Data for analysis:
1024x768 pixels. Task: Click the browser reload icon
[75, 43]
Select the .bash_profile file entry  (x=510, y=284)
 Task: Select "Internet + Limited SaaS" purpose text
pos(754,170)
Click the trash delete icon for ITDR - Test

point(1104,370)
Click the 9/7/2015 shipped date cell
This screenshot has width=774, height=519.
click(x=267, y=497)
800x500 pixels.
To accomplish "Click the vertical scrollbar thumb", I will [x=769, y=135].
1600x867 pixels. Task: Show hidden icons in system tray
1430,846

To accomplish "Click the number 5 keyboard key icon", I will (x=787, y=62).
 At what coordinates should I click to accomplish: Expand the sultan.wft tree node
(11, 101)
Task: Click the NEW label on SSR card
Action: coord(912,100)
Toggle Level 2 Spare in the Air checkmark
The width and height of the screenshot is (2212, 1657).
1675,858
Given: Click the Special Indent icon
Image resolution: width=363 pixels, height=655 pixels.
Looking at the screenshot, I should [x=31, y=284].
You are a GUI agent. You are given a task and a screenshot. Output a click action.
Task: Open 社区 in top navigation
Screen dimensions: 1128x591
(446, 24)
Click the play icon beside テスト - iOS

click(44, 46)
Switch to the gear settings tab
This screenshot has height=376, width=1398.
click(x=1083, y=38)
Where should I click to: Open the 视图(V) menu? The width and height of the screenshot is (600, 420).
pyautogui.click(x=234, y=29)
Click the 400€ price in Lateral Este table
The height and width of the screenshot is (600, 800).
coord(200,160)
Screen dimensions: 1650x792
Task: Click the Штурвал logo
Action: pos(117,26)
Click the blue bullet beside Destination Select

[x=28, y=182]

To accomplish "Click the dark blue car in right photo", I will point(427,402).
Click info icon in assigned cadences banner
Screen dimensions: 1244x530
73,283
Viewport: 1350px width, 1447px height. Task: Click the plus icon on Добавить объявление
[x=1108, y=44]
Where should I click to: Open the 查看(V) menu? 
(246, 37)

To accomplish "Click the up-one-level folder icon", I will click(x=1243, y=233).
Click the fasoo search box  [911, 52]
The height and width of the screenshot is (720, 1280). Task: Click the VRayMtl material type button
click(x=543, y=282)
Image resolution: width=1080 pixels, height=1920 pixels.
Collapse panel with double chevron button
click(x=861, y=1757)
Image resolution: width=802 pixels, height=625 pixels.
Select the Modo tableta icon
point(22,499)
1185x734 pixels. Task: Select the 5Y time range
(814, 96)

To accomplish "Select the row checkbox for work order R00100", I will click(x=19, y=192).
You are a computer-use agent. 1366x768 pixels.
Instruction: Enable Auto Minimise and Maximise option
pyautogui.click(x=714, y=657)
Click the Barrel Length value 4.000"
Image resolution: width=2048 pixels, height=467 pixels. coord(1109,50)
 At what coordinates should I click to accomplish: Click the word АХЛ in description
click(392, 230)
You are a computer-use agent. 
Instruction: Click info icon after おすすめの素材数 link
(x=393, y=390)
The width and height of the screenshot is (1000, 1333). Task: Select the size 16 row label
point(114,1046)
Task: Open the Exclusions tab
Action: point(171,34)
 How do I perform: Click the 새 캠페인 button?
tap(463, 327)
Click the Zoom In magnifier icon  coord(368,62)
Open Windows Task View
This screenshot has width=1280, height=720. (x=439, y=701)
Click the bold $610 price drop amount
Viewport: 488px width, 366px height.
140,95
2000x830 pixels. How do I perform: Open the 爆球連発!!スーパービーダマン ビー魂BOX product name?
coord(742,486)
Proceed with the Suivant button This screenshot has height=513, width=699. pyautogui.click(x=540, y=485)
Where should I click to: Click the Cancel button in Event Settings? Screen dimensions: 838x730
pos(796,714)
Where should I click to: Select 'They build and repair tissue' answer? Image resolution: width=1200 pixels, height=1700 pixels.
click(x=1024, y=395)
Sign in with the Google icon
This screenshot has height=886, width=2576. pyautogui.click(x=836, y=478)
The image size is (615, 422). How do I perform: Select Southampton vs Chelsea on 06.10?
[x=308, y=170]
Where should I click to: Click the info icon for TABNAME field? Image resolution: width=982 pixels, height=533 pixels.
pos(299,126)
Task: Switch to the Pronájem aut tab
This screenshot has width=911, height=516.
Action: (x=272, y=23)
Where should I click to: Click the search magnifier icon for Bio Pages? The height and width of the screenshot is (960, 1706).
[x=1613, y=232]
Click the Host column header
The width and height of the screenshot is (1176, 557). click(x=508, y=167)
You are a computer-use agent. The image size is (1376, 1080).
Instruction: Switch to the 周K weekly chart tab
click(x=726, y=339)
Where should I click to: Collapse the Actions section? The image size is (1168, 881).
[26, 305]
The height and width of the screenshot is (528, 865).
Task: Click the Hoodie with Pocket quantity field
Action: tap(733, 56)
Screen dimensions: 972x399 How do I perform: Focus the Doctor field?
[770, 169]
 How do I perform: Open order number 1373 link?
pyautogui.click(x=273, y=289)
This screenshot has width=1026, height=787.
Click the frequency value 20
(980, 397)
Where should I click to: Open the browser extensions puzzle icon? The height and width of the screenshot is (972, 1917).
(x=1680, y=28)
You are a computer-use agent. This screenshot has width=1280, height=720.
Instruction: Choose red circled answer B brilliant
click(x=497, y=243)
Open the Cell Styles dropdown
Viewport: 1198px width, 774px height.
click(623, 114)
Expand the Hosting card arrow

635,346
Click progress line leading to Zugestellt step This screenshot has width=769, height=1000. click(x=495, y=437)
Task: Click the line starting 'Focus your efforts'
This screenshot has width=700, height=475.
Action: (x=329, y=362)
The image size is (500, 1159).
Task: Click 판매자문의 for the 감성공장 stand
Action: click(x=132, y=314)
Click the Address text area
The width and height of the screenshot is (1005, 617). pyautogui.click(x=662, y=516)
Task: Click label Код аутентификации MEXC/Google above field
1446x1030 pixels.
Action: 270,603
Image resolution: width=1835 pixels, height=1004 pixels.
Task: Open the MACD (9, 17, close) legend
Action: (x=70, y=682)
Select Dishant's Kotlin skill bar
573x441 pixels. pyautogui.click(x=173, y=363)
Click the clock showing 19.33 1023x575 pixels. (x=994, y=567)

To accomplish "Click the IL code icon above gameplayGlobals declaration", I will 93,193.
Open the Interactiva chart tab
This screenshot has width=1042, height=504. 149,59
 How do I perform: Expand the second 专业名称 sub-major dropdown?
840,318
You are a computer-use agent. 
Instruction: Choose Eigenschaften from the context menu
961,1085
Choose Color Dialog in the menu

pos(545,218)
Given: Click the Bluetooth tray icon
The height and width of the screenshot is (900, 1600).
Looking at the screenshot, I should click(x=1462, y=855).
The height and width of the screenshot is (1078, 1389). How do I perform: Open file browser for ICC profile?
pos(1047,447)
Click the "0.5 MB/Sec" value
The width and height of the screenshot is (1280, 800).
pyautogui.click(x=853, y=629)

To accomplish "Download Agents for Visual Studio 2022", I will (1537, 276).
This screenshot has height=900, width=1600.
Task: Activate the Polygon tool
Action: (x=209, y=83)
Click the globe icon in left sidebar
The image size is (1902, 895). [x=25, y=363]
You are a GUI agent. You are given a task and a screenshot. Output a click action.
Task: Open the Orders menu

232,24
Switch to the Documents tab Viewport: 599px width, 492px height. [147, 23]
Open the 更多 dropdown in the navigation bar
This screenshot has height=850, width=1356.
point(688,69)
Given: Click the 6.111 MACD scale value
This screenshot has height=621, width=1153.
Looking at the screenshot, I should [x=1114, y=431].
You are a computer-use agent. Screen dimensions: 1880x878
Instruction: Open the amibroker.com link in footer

What you should do:
Write all of the data above again, exactly as given.

Solution:
1024x768 pixels. Task: Click the browser reload icon
[75, 43]
Select the .bash_profile file entry  (x=510, y=284)
 Task: Select "Internet + Limited SaaS" purpose text
pos(754,170)
Click the trash delete icon for ITDR - Test

point(1104,370)
Click the 9/7/2015 shipped date cell
This screenshot has width=774, height=519.
click(x=267, y=497)
800x500 pixels.
To accomplish "Click the vertical scrollbar thumb", I will [x=769, y=135].
1600x867 pixels. Task: Show hidden icons in system tray
1430,846

To accomplish "Click the number 5 keyboard key icon", I will (x=787, y=62).
 At what coordinates should I click to accomplish: Expand the sultan.wft tree node
(11, 101)
Task: Click the NEW label on SSR card
Action: coord(912,100)
Toggle Level 2 Spare in the Air checkmark
The width and height of the screenshot is (2212, 1657).
1675,858
Given: Click the Special Indent icon
Image resolution: width=363 pixels, height=655 pixels.
Looking at the screenshot, I should [x=31, y=284].
You are a GUI agent. You are given a task and a screenshot. Output a click action.
Task: Open 社区 in top navigation
Screen dimensions: 1128x591
(446, 24)
Click the play icon beside テスト - iOS

click(44, 46)
Switch to the gear settings tab
This screenshot has height=376, width=1398.
click(x=1083, y=38)
Where should I click to: Open the 视图(V) menu? The width and height of the screenshot is (600, 420).
pyautogui.click(x=234, y=29)
Click the 400€ price in Lateral Este table
The height and width of the screenshot is (600, 800).
coord(200,160)
Screen dimensions: 1650x792
Task: Click the Штурвал logo
Action: pos(117,26)
Click the blue bullet beside Destination Select

[x=28, y=182]

To accomplish "Click the dark blue car in right photo", I will point(427,402).
Click info icon in assigned cadences banner
Screen dimensions: 1244x530
73,283
Viewport: 1350px width, 1447px height. Task: Click the plus icon on Добавить объявление
[x=1108, y=44]
Where should I click to: Open the 查看(V) menu? 
(246, 37)

To accomplish "Click the up-one-level folder icon", I will click(x=1243, y=233).
Click the fasoo search box  [911, 52]
The height and width of the screenshot is (720, 1280). Task: Click the VRayMtl material type button
click(x=543, y=282)
Image resolution: width=1080 pixels, height=1920 pixels.
Collapse panel with double chevron button
click(x=861, y=1757)
Image resolution: width=802 pixels, height=625 pixels.
Select the Modo tableta icon
point(22,499)
1185x734 pixels. Task: Select the 5Y time range
(814, 96)

To accomplish "Select the row checkbox for work order R00100", I will click(x=19, y=192).
You are a computer-use agent. 1366x768 pixels.
Instruction: Enable Auto Minimise and Maximise option
pyautogui.click(x=714, y=657)
Click the Barrel Length value 4.000"
Image resolution: width=2048 pixels, height=467 pixels. coord(1109,50)
 At what coordinates should I click to accomplish: Click the word АХЛ in description
click(392, 230)
You are a computer-use agent. 
Instruction: Click info icon after おすすめの素材数 link
(x=393, y=390)
The width and height of the screenshot is (1000, 1333). Task: Select the size 16 row label
point(114,1046)
Task: Open the Exclusions tab
Action: point(171,34)
 How do I perform: Click the 새 캠페인 button?
tap(463, 327)
Click the Zoom In magnifier icon  coord(368,62)
Open Windows Task View
This screenshot has width=1280, height=720. (x=439, y=701)
Click the bold $610 price drop amount
Viewport: 488px width, 366px height.
140,95
2000x830 pixels. How do I perform: Open the 爆球連発!!スーパービーダマン ビー魂BOX product name?
coord(742,486)
Proceed with the Suivant button This screenshot has height=513, width=699. pyautogui.click(x=540, y=485)
Where should I click to: Click the Cancel button in Event Settings? Screen dimensions: 838x730
pos(796,714)
Where should I click to: Select 'They build and repair tissue' answer? Image resolution: width=1200 pixels, height=1700 pixels.
click(x=1024, y=395)
Sign in with the Google icon
This screenshot has height=886, width=2576. pyautogui.click(x=836, y=478)
The image size is (615, 422). How do I perform: Select Southampton vs Chelsea on 06.10?
[x=308, y=170]
Where should I click to: Click the info icon for TABNAME field? Image resolution: width=982 pixels, height=533 pixels.
pos(299,126)
Task: Switch to the Pronájem aut tab
This screenshot has width=911, height=516.
Action: (x=272, y=23)
Where should I click to: Click the search magnifier icon for Bio Pages? The height and width of the screenshot is (960, 1706).
[x=1613, y=232]
Click the Host column header
The width and height of the screenshot is (1176, 557). click(x=508, y=167)
You are a computer-use agent. The image size is (1376, 1080).
Instruction: Switch to the 周K weekly chart tab
click(x=726, y=339)
Where should I click to: Collapse the Actions section? The image size is (1168, 881).
[26, 305]
The height and width of the screenshot is (528, 865).
Task: Click the Hoodie with Pocket quantity field
Action: tap(733, 56)
Screen dimensions: 972x399 How do I perform: Focus the Doctor field?
[770, 169]
 How do I perform: Open order number 1373 link?
pyautogui.click(x=273, y=289)
This screenshot has width=1026, height=787.
Click the frequency value 20
(980, 397)
Where should I click to: Open the browser extensions puzzle icon? The height and width of the screenshot is (972, 1917).
(x=1680, y=28)
You are a computer-use agent. This screenshot has width=1280, height=720.
Instruction: Choose red circled answer B brilliant
click(x=497, y=243)
Open the Cell Styles dropdown
Viewport: 1198px width, 774px height.
click(623, 114)
Expand the Hosting card arrow

635,346
Click progress line leading to Zugestellt step This screenshot has width=769, height=1000. click(x=495, y=437)
Task: Click the line starting 'Focus your efforts'
This screenshot has width=700, height=475.
Action: (x=329, y=362)
The image size is (500, 1159).
Task: Click 판매자문의 for the 감성공장 stand
Action: click(x=132, y=314)
Click the Address text area
The width and height of the screenshot is (1005, 617). pyautogui.click(x=662, y=516)
Task: Click label Код аутентификации MEXC/Google above field
1446x1030 pixels.
Action: 270,603
Image resolution: width=1835 pixels, height=1004 pixels.
Task: Open the MACD (9, 17, close) legend
Action: (x=70, y=682)
Select Dishant's Kotlin skill bar
573x441 pixels. pyautogui.click(x=173, y=363)
Click the clock showing 19.33 1023x575 pixels. (x=994, y=567)

To accomplish "Click the IL code icon above gameplayGlobals declaration", I will 93,193.
Open the Interactiva chart tab
This screenshot has width=1042, height=504. 149,59
 How do I perform: Expand the second 专业名称 sub-major dropdown?
840,318
You are a computer-use agent. 
Instruction: Choose Eigenschaften from the context menu
961,1085
Choose Color Dialog in the menu

pos(545,218)
Given: Click the Bluetooth tray icon
The height and width of the screenshot is (900, 1600).
Looking at the screenshot, I should click(x=1462, y=855).
The height and width of the screenshot is (1078, 1389). How do I perform: Open file browser for ICC profile?
pos(1047,447)
Click the "0.5 MB/Sec" value
The width and height of the screenshot is (1280, 800).
pyautogui.click(x=853, y=629)

To accomplish "Download Agents for Visual Studio 2022", I will (1537, 276).
This screenshot has height=900, width=1600.
Task: Activate the Polygon tool
Action: (x=209, y=83)
Click the globe icon in left sidebar
The image size is (1902, 895). [x=25, y=363]
You are a GUI agent. You are given a task and a screenshot. Output a click action.
Task: Open the Orders menu

232,24
Switch to the Documents tab Viewport: 599px width, 492px height. [147, 23]
Open the 更多 dropdown in the navigation bar
This screenshot has height=850, width=1356.
point(688,69)
Given: Click the 6.111 MACD scale value
This screenshot has height=621, width=1153.
Looking at the screenshot, I should [x=1114, y=431].
You are a computer-use agent. Screen dimensions: 1880x878
Instruction: Open the amibroker.com link in footer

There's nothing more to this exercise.